Evaluation Metrics. There are five metrics used to evaluate the performance of BL-IDS detecting Web attacks method: the detection rate, the false alarm rate, the accuracy, the precision and F1 score. According to the commonly used concepts in machine learning methods, we use TP, FP, TN and FN to express the number of true positive, false positive, true negative and false negative respectively. The binary confusion matrix is shown in Table 2. Detection rate (also known as recall rate) and Precision are used to evaluate the system’s performance in detecting abnormal HTTP requests. False alarm rate is used to evaluate the misclassifications of normal HTTP requests. Accuracy is used to evaluate the overall performance of the system. The F1 score is used to evaluate the performance of every class of HTTP request, taking into account both precision and detection rate of the classification model. The five criteria formulas are presented below.

Table 2. Binary confusion matrix
$$\begin{aligned} Detcction\ rate=\frac{TP}{TP+FN}\end{aligned}$$
(8)
$$\begin{aligned} Precision =\frac{TP}{TP+FP}\end{aligned}$$
(9)
$$\begin{aligned} False\ alarm\ rate=\frac{FP}{FP+TN}\end{aligned}$$
(10)
$$\begin{aligned} Accuracy=\frac{TP+TN}{TP+FP+TN+FN}\end{aligned}$$
(11)
$$\begin{aligned} F_{1}\ score =2\cdot \frac{precision\cdot detection}{precision+ detection } \end{aligned}$$
(12)
Fig. 10.
figure 10

Accuracy and loss in the training stage

4.3 Results and Discussions

We used batch training methods to train the Bi-LSTM for 10 epochs. The batch size is set as 128 and the validation_split is set as 0.1. We Train on 43966 samples and validate on 4886 samples. The training accuracy and loss and the validation accuracy and loss every one epoch are recorded. The trends of the metrics are presented in Fig. 10. Figure 10(a) shows the accuracy trends, where the orange curve represents the validation accuracy and the dark cyan represents the training accuracy. It shows that after about 7 epochs of training, both the training and validation accuracies have achieved above 98%. Figure 10(b) shows the loss trends, where the orange curve represents the validation loss and the dark cyan represents the training loss. Clearly, both the training and validation losses decrease rapidly towards 0. The trends of accuracy and loss reflect the good capability of the Bi-LSTM.

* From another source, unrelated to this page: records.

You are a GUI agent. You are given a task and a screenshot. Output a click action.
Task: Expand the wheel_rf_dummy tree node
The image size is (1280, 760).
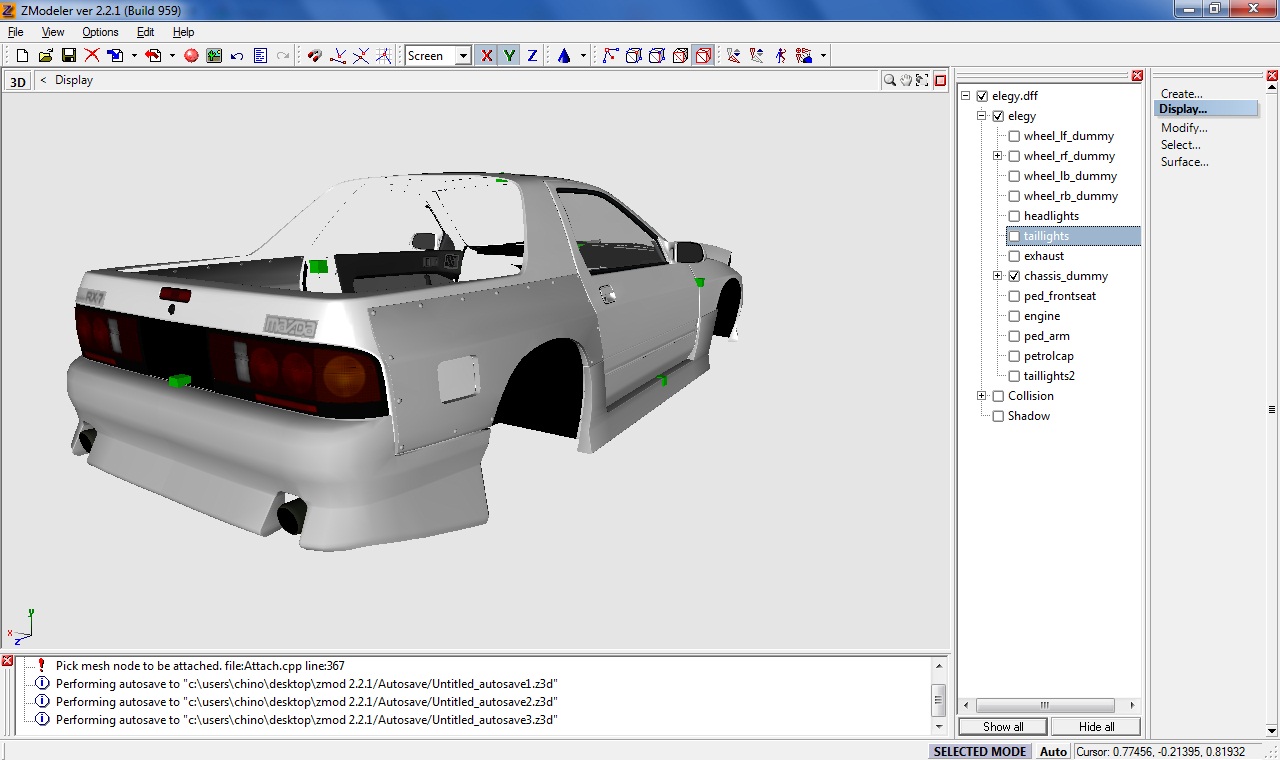click(998, 156)
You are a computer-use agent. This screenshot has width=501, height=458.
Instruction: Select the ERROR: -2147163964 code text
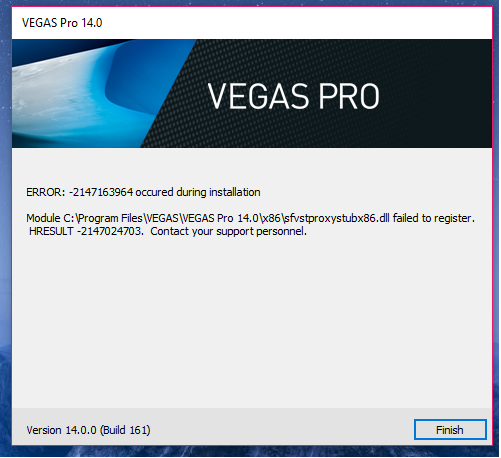tap(80, 192)
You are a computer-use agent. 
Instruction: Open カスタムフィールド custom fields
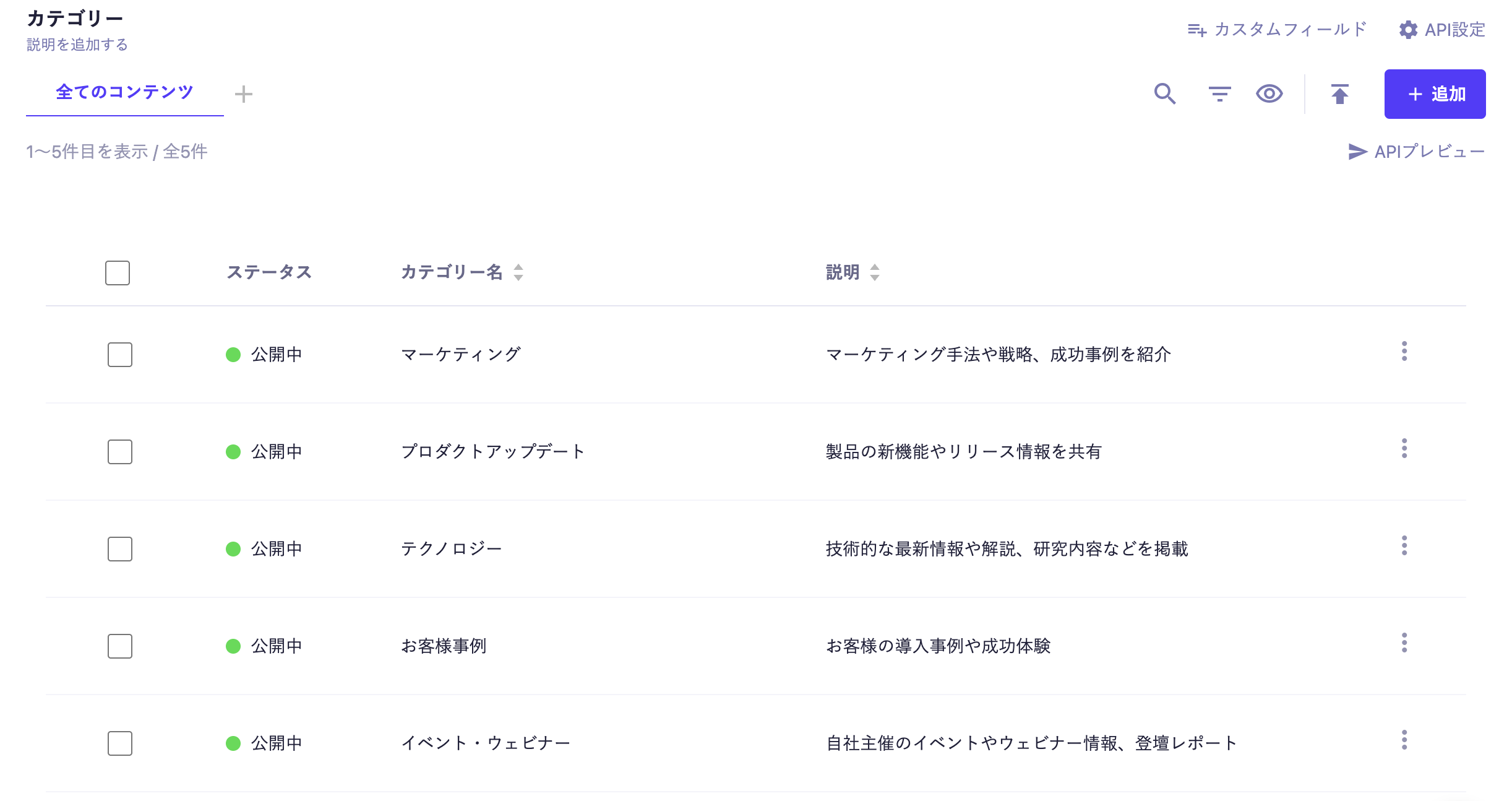click(1277, 30)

We evaluate its ability of detecting Web attacks by running the trained Bi-LSTM on test data after 10 epochs of training, detection rate is 98.17%, false alarm rate is 1.40%, test accuracy is 98.35%, precision is 99.00% and \(F_{1}\) score is 98.58%. This illustrates that with a certain amount of training, the Bi-LSTM has achieved state-of-the-art results in detecting Web attacks, which have both a high detection rate and a low false alarm rate.

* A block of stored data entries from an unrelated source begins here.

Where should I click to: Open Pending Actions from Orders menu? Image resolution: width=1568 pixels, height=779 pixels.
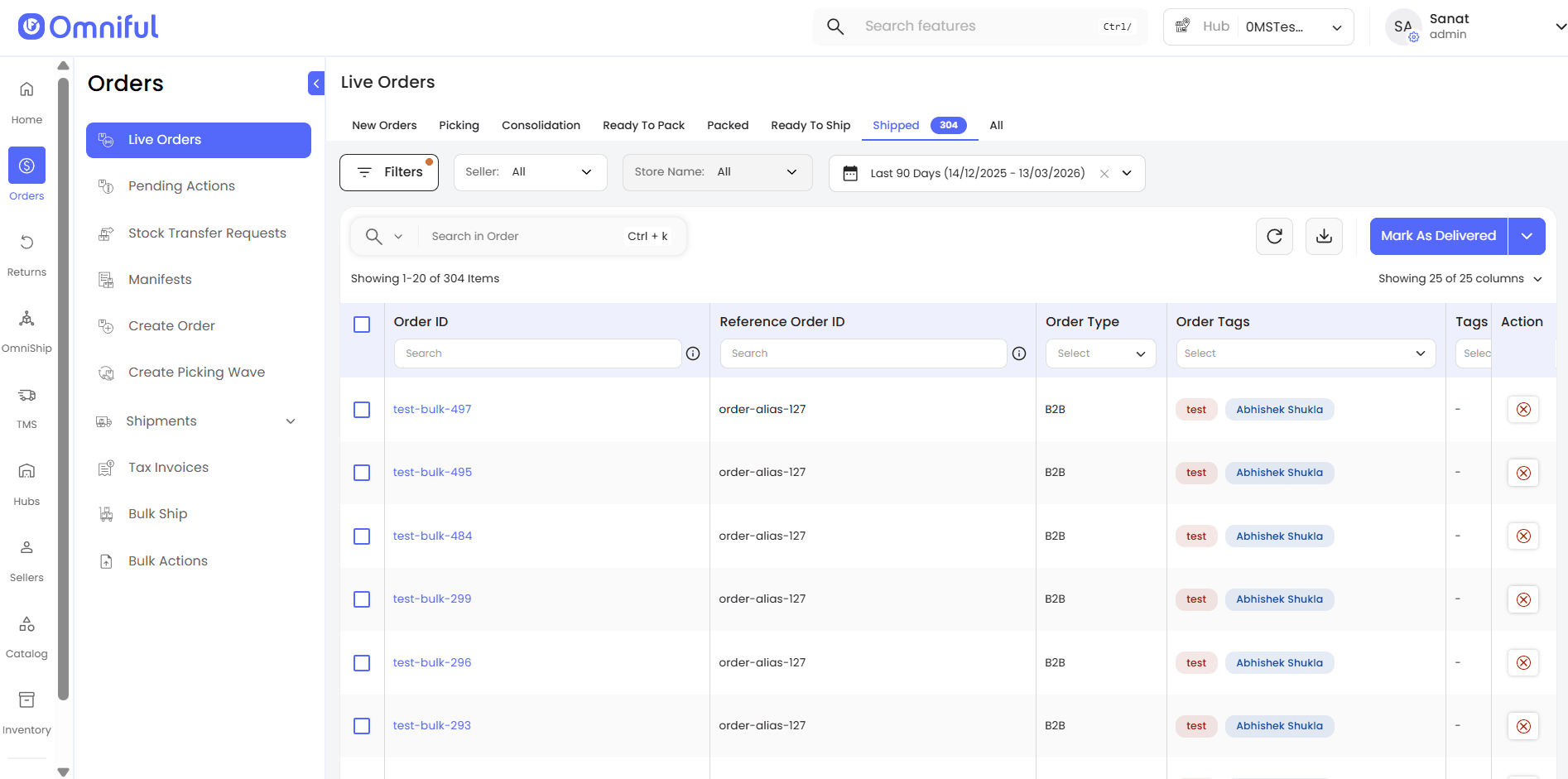[181, 186]
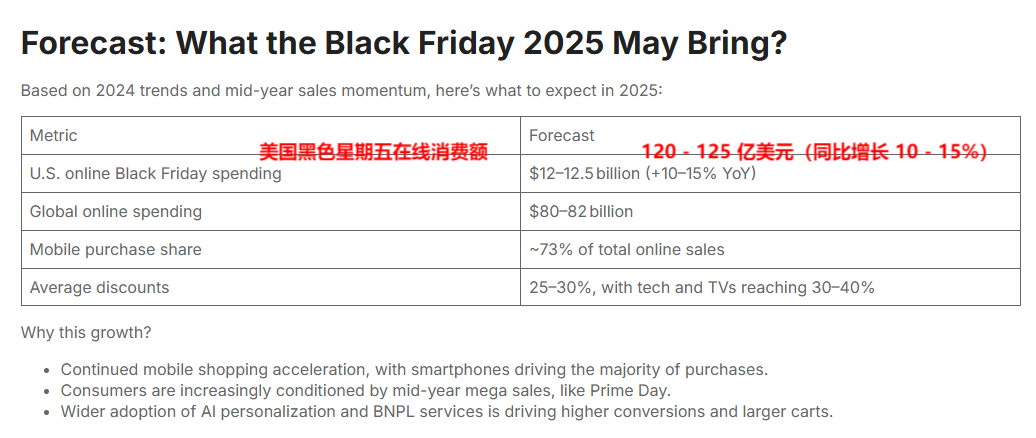Click the red Chinese annotation over the Forecast column

(814, 152)
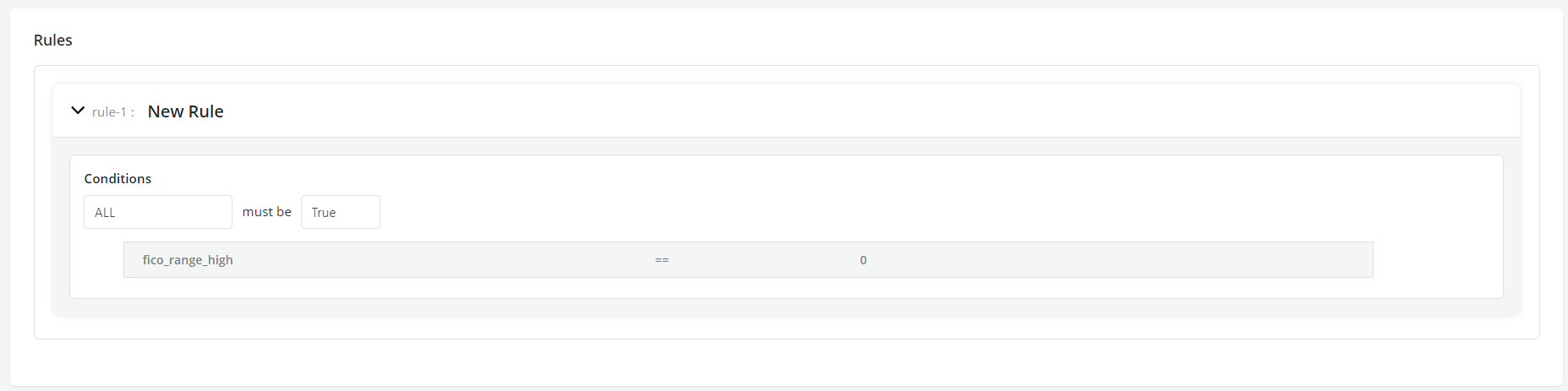The height and width of the screenshot is (391, 1568).
Task: Click empty space in the rule-1 header bar
Action: [845, 111]
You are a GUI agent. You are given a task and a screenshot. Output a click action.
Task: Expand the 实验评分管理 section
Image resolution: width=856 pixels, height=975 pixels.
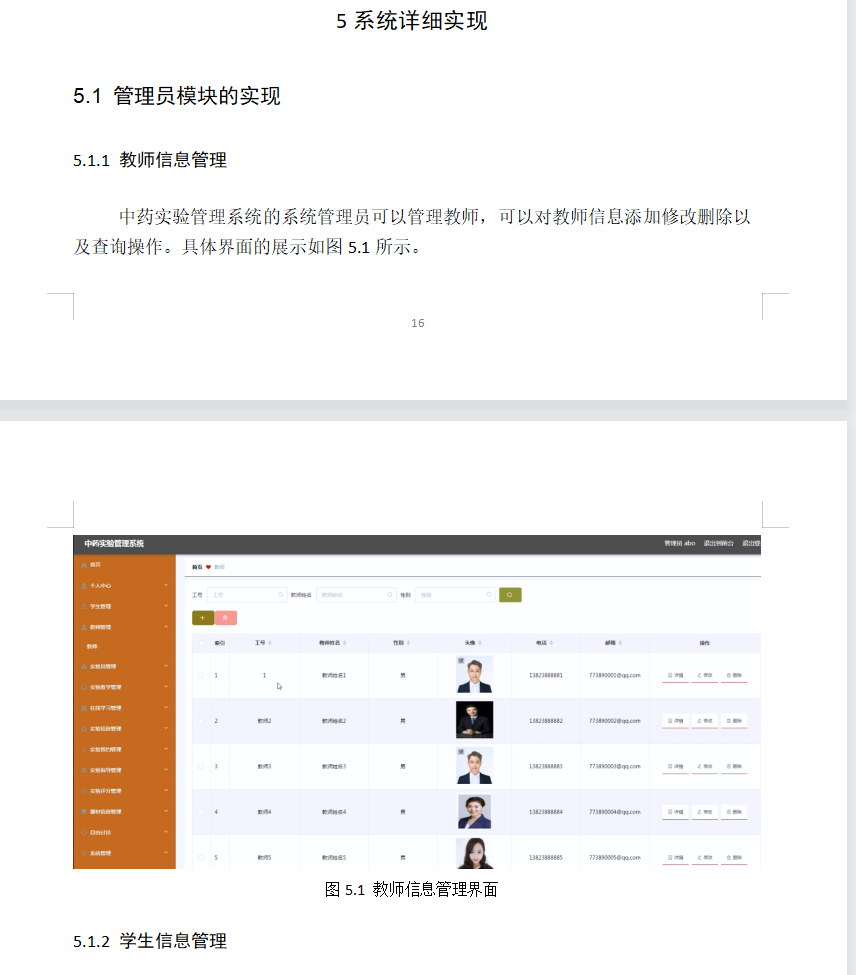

Compared with Zhang [14]’s method, our method has achieved better results. Our experimental results show that BL-IDS can greatly improve the accuracy and detection rate while maintaining a low false alarm rate. Our analysis suggests that HTTP requests are more like natural languages, because they can all be considered as a sequence, and there is a temporal relationship between the sequences. So HTTP requests are more suitable to be processed by recurrent neural networks such as Bi-LSTM. However, convolutional neural networks are better at processing image tasks.

5 Conclusion

Exploring a deep learning method to detect Web attacks, which is based on the RNN with the Bi-LSTM. The method can detect Web attacks through inspecting the HTTP request packets. First, studing data preprocessing, which selects useful information from HTTP request packets and produce many word sequences. Second, studing the embedding method used to map words to vectors. Finally, a Bi-LSTM is used to extract features automatically and classify the HTTP request packets to normal or abnormal class. We conducted experiments on the dataset HTTP DATASET CSIC 2010 to evaluate the effectiveness of the method. The results show that the Bi-LSTM can be trained easily and the detection method have a high detection rate and low false alarms in detecting Web attacks.